Naoris' approach relies on a mechanism called dPoSec (Decentralized Proof of Security) : each device on the network becomes a validator node that checks the security status of others in real time. Combined with post-quantum cryptography, this decentralized mesh eliminates the single points of failure of traditional architectures.

What needs to change in Ethereum

Several avenues are already converging at the protocol and wallet level. Account Abstraction (ERC-4337) allows EOA users to be migrated to scalable smart contract wallets, facilitating the replacement of signature schemes without emergency hard forks. Some projects are already demonstrating quantum-resistant wallets such as Lamport or XMSS on Ethereum.

But elliptic curves aren't just used for user keys. BLS signatures, KZG commitments, and certain rollup proof systems also rely on the difficulty of the discrete logarithm. A serious roadmap towards quantum resistance must provide alternatives for all of these components.
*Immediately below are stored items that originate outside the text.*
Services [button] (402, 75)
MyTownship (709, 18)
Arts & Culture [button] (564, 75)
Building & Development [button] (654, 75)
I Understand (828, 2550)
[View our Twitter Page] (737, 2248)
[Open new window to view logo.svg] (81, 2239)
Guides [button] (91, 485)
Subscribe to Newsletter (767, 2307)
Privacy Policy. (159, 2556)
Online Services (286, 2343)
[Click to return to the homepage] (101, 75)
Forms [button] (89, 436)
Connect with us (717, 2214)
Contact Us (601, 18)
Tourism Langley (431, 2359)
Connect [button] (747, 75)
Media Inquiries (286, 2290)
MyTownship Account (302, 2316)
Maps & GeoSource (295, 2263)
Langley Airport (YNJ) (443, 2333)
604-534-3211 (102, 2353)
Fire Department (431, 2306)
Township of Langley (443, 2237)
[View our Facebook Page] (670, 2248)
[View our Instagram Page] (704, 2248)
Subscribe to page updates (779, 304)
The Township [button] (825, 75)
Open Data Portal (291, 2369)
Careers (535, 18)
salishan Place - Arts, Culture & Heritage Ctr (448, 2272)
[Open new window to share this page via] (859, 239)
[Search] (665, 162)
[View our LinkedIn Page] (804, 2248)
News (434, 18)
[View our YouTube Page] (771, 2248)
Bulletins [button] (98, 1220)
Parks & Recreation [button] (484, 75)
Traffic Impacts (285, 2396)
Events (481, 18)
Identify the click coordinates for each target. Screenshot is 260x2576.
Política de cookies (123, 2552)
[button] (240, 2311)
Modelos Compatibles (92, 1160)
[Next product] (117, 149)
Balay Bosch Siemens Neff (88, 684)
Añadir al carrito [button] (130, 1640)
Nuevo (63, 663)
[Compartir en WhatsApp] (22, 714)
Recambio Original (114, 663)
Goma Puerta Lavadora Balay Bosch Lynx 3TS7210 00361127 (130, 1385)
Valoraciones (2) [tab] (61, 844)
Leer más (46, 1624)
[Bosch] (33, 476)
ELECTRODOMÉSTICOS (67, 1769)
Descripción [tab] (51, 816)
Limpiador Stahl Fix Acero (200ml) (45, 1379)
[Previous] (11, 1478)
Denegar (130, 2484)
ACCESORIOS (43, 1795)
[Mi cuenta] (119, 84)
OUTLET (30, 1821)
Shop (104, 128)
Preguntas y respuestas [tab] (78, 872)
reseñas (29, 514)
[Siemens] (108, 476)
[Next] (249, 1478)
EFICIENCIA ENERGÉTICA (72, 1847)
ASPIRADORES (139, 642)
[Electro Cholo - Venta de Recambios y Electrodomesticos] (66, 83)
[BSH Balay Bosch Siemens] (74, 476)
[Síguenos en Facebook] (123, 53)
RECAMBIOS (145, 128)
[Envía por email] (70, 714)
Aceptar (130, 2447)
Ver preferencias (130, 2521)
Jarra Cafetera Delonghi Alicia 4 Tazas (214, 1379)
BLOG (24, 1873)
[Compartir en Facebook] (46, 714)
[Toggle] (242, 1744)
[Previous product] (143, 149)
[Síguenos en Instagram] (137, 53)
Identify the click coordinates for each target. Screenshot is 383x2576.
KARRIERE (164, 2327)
According to data published by Naoris Protocolits testnet launched in January 2025 processed more than 100 million secure post-quantum transactions and has mitigated over 600 million threats in real time. The mainnet is planned for the first quarter of 2026, offering a “Sub-Zero Layer” infrastructure capable of operating under existing blockchains.

Dissenting voices: Back and Szabo call for caution

Not all experts share Buterin's urgency. Adam BackCEO of Blockstream and pioneer of Bitcoin, believes that the quantum threat is “ decades away » and recommends a “ constant research rather than rushed or disruptive protocol changes. His fear is that panic-driven updates will introduce bugs more dangerous than the quantum threat itself.

Nick Szabocryptographer and pioneer of smart contracts, considers quantum risk as “ possibly inevitable » but places more importance on current legal, social and governance threats. He uses the metaphor of a “ fly trapped in amber »: the more blocks there are accumulated around a transaction, the more difficult it is to dislodge it – even against powerful adversaries.

These positions are not incompatible with those of Buterin: they reflect different time horizons. The emerging consensus seems to be that migration must start noweven if the attack is not imminent – ​​precisely because the transition from a decentralized network takes years.

What Crypto Holders Should Remember

For traders, the message is clear: continue normal operations while staying informed of protocol updates. For long-term holders, the priority is to ensure that their chosen platforms and protocols are actively preparing for a post-quantum future.

Some best practices to reduce exposure: prefer wallets and custody solutions that can update their cryptography without forcing a change of addresses, avoid address reuse (fewer public keys exposed onchain), and follow Ethereum's post-quantum signature choices to migrate once robust tools become available.

The 20% probability by 2030 also means that there is 80% chance that quantum computers do not threaten crypto in this time frame. But in a $3 trillion market, even a 20% risk of catastrophic security failure deserves serious attention.

As Buterin summarizes: quantum risk must be treated like engineers think of earthquakes or floods. It is unlikely to destroy your house this year, but likely enough over the long term to justify designing the foundation accordingly.